» THE TASK:
Rewrite the lines from the line containing "Click the Step Frame button icon" through the last line, replacing "Step Frame" with "Next Frame" and leaving everything else unchanged. Omit the pictures from your answer.

Recorded data:
+ + +

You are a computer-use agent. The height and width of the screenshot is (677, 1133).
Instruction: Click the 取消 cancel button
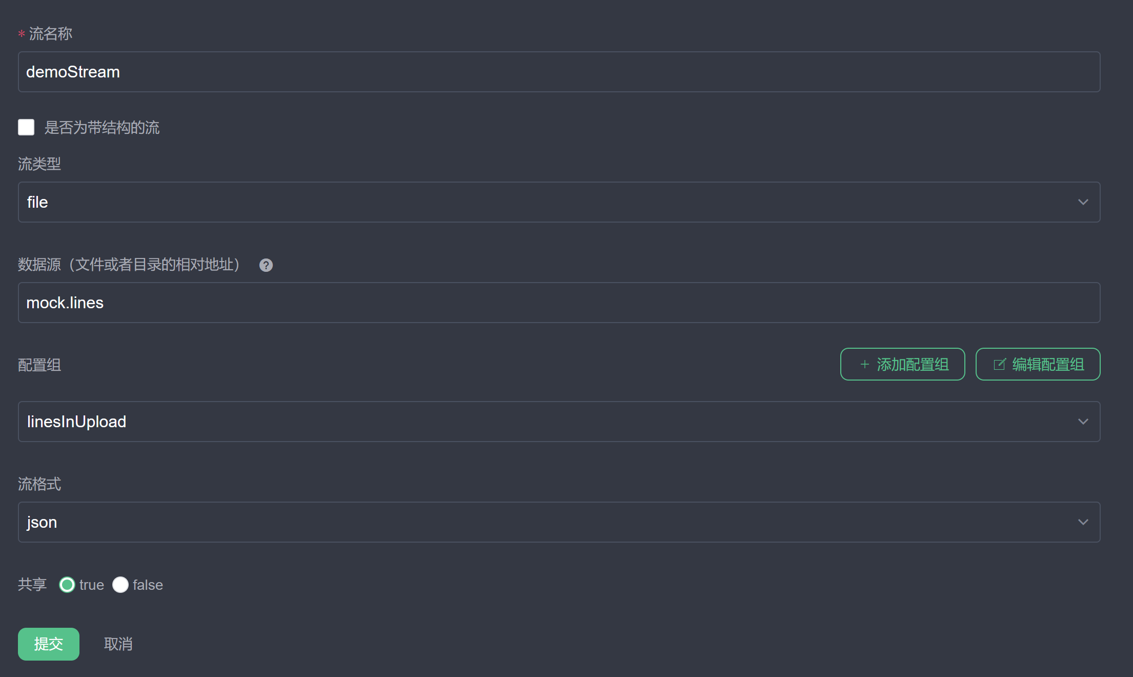click(118, 644)
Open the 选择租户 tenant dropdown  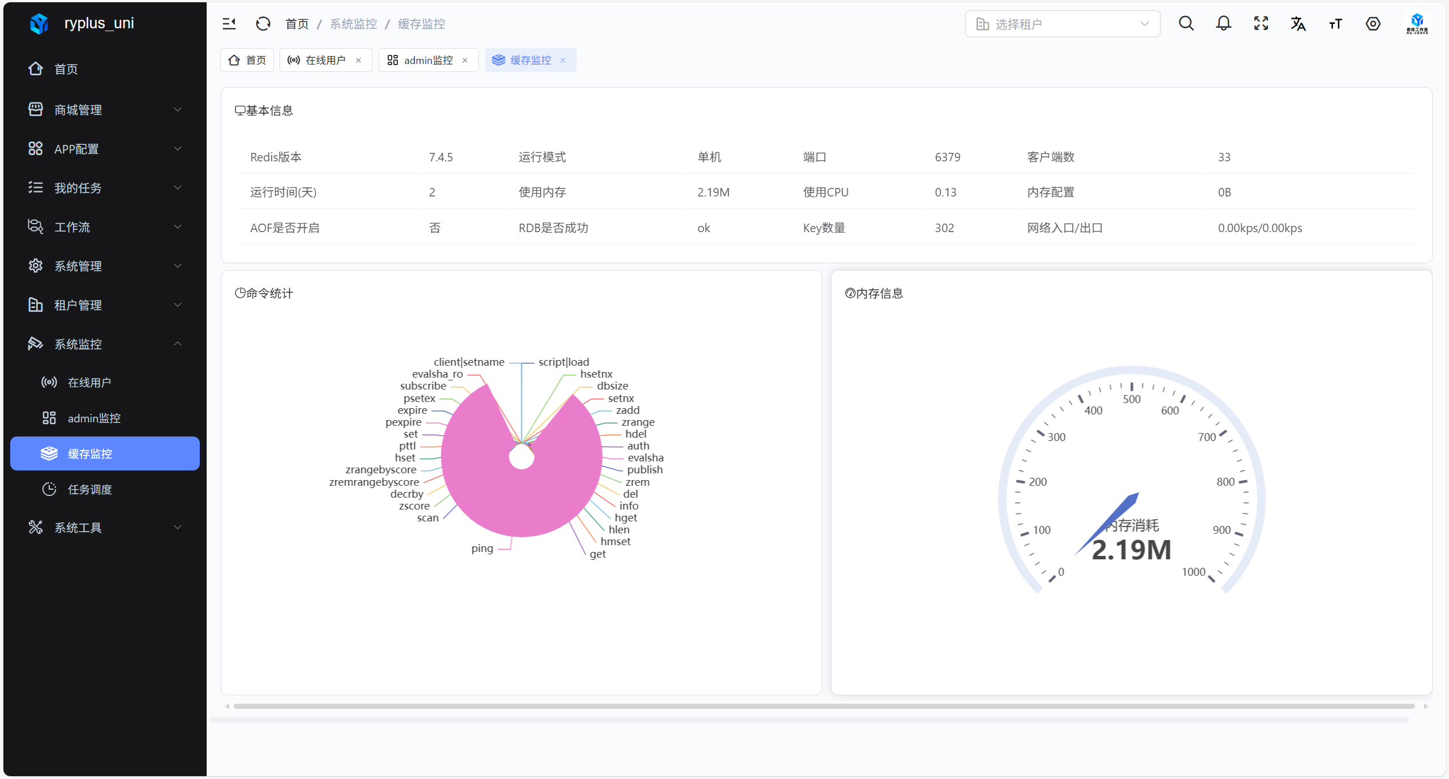(1062, 24)
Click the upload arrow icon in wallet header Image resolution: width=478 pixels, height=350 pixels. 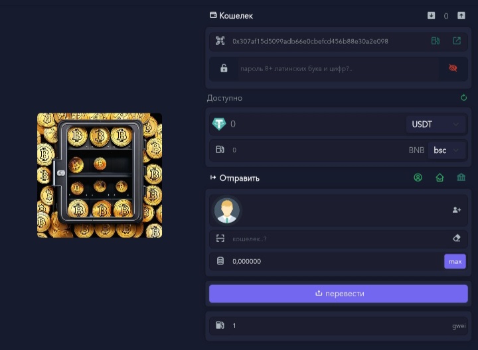click(x=461, y=15)
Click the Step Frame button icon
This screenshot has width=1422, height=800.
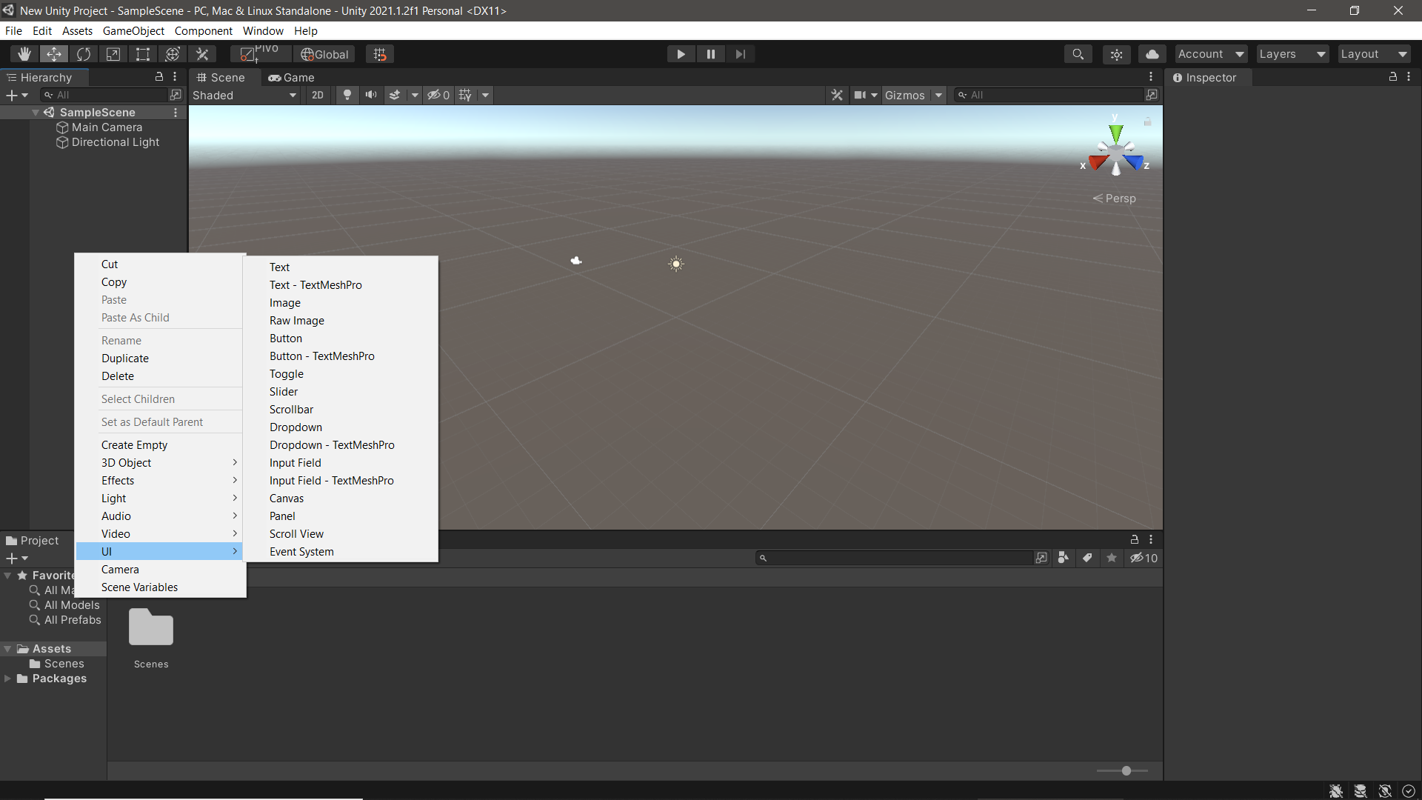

+ + +

» CORRECT RESULT:
Click the Next Frame button icon
This screenshot has width=1422, height=800.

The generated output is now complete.